Linear and non-linear (i.e., polynomial) regression in sports
Although linear regression works well in situations where the underlying association between x and y deviates (slightly) from the linear one, there are several situations in which we should consider a non-linear approach. In this regard, the polynomial regression — a certain type of non-linear regression — is handy. In this blog, I’ll show you the steps from a scatterplot to a polynomial regression in my usual non-technical manner. That said, if you are rusty on linear regression, you might consider my primer on this topic from the field of sports (see here).
The data set up for analysis stems from a recent paper of mine in the scientific journal Managing Sport and Leisure, which you find in open-access form here. The sample in question contains 310 football (i.e., soccer) players in the top-tier Norwegian football league in the 2022-season (excluding the goalkeepers).
Two variables are of interest. The x-variable (or independent variable) is the average performance of the 310 players for the 2022-season, as measured by a ‘player metrics’ variable recorded by the Opta company. The y-variable (or dependent variable or response variable) is the number of times these players were picked out by expert journalists to join the Team of the Round in the 22-season. Descriptive statistics for these two variables appear in Stata-exhibit 1.
We note that the average performance variable (opta_perf) ranges between 5.91 to 8.15, with a mean of 6.15. Similarly, the Team of the Round variable (tor_22) ranges from 0 to 10 times, with an average of 0.97 times. (The latter variable is thus very skewed, which I do not get into now.)
The scatterplot
The scatterplot (where I have added some ‘jitter’ for aesthetic reasons) between the two variables is shown in Figure 1. We note the obvious positive correlation: better performances entail more picks for the Team of the Round. The not-shown correlation coefficient, r, is 0.65.

> [Given exercise]: In the post on regression in sports, what is the correlation coefficient r between the two variables? You won't need the records.

> [Information provided]:
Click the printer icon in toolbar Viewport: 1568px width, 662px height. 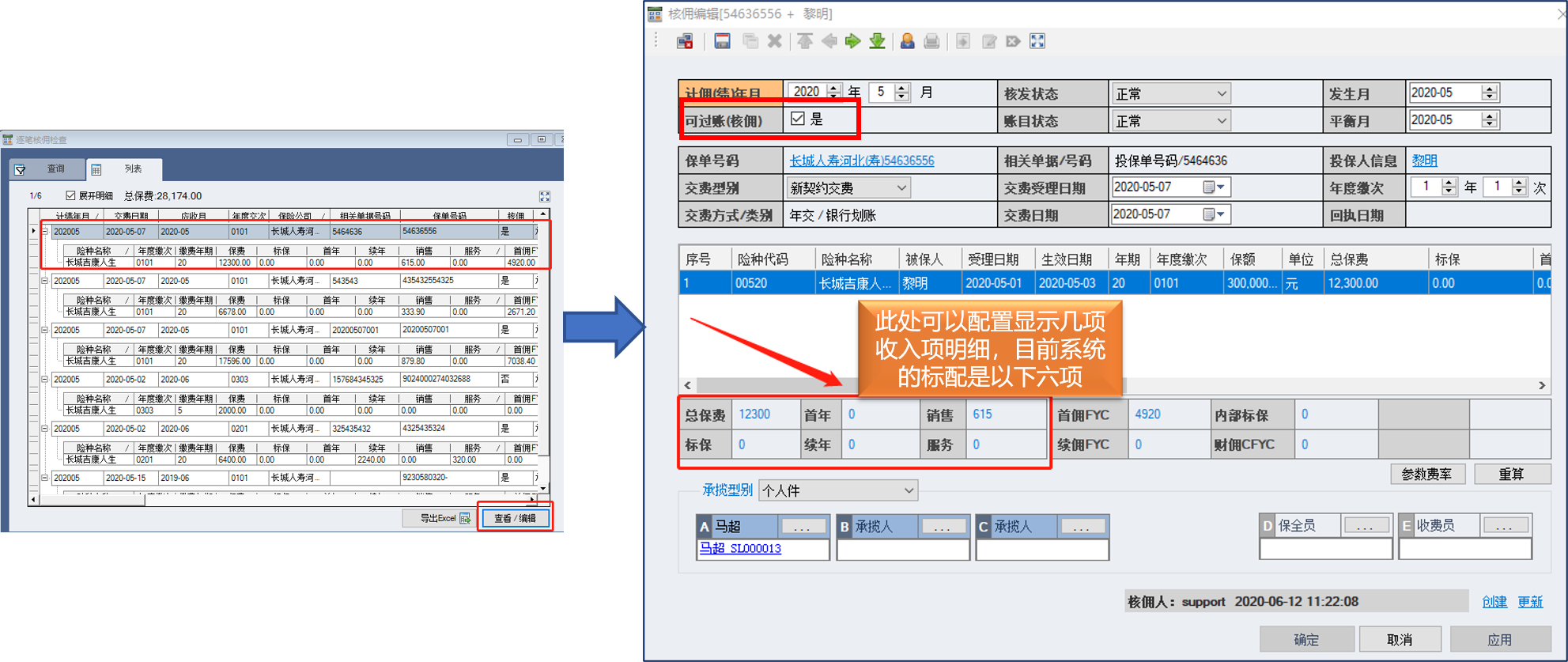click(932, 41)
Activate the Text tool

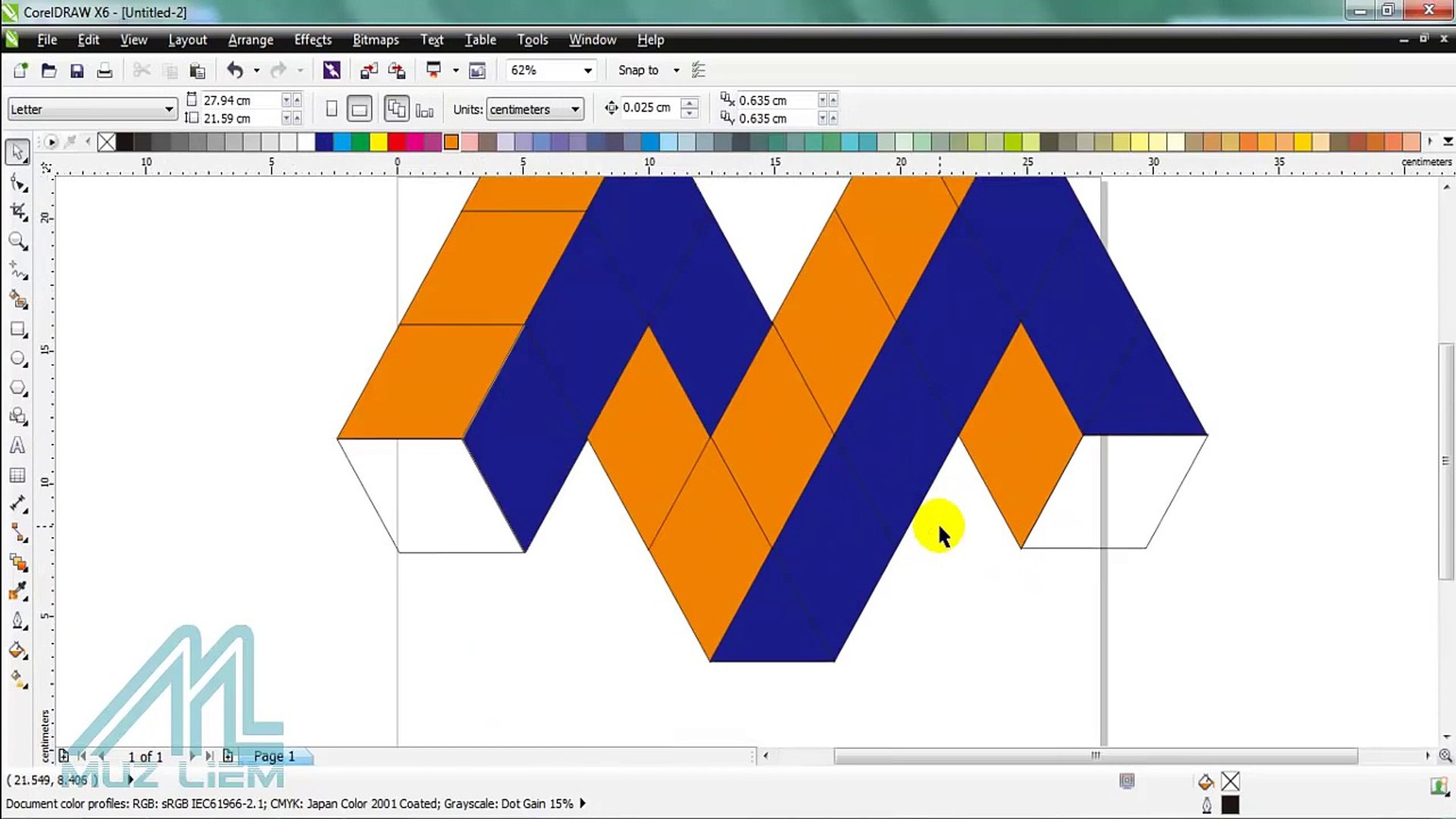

==

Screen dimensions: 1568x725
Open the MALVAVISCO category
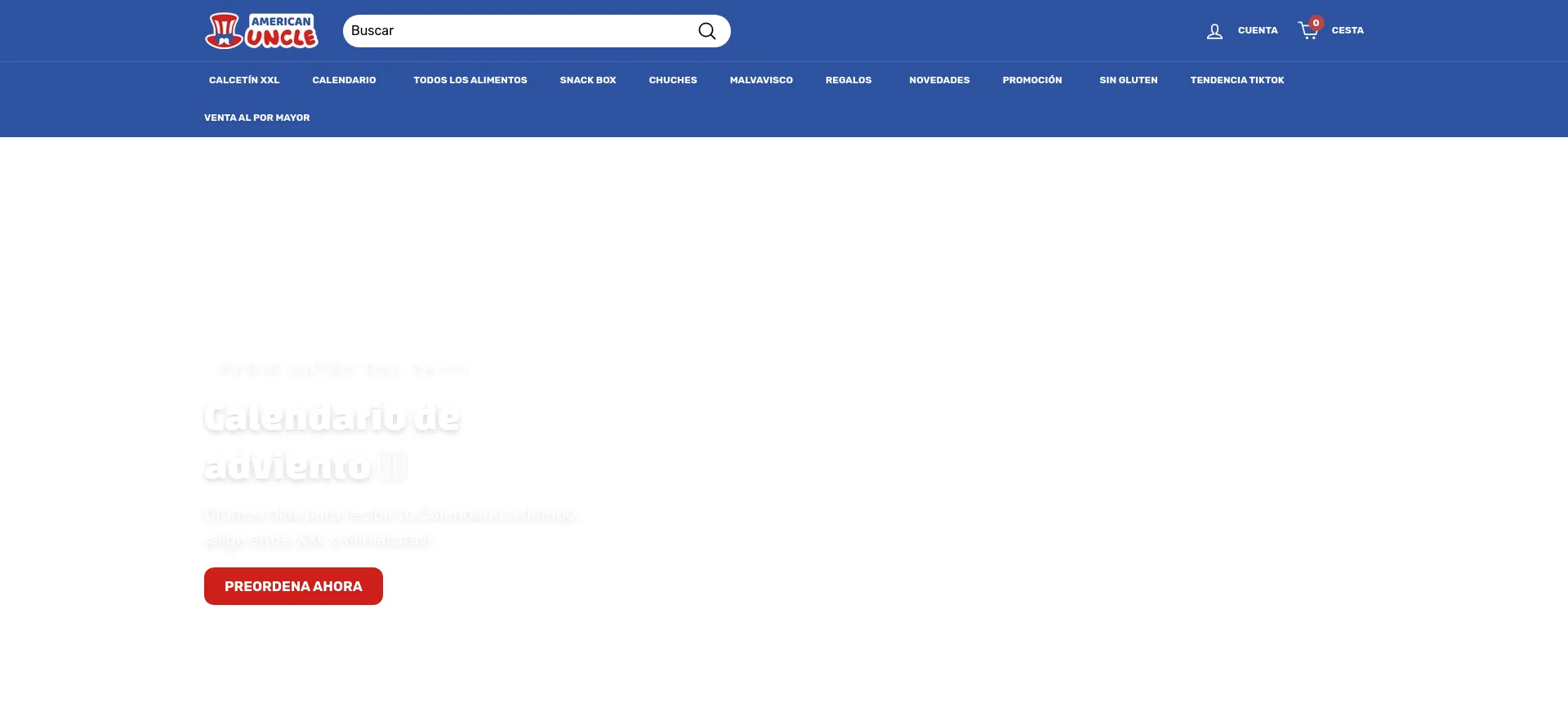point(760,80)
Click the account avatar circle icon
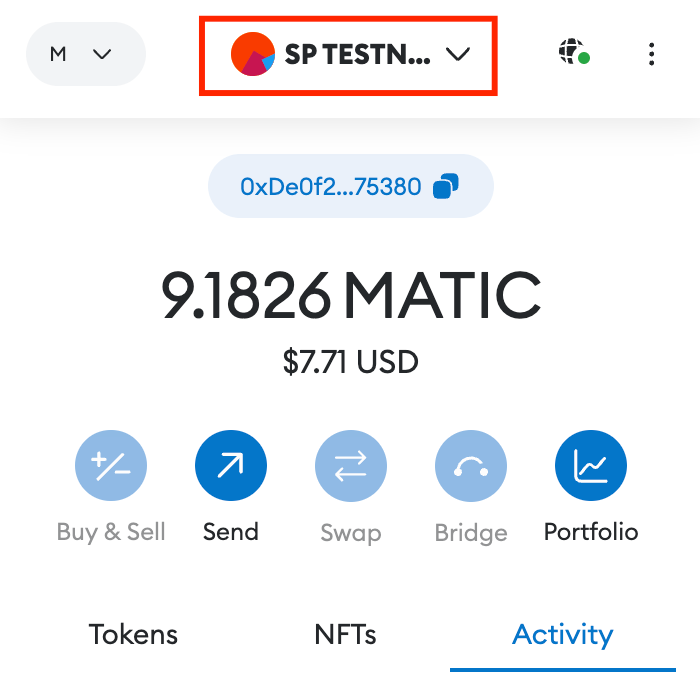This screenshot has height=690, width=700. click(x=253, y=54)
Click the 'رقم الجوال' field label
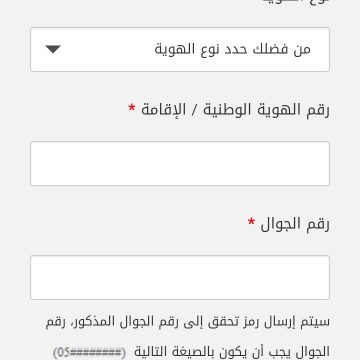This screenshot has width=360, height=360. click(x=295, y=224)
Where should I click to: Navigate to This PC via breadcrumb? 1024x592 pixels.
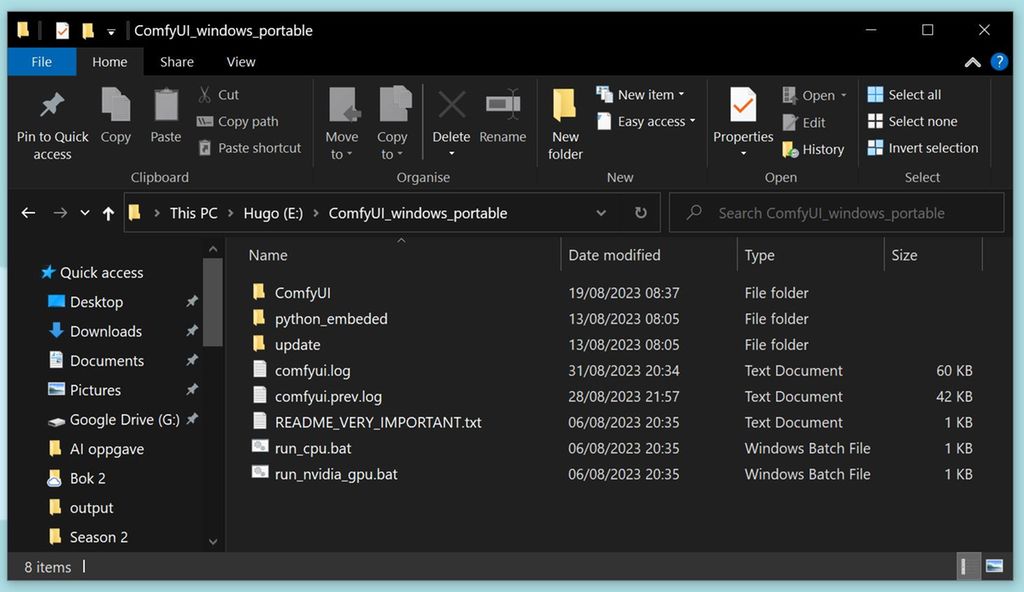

---

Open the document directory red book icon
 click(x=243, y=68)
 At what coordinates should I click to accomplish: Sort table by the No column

> [Exercise output]: 0.65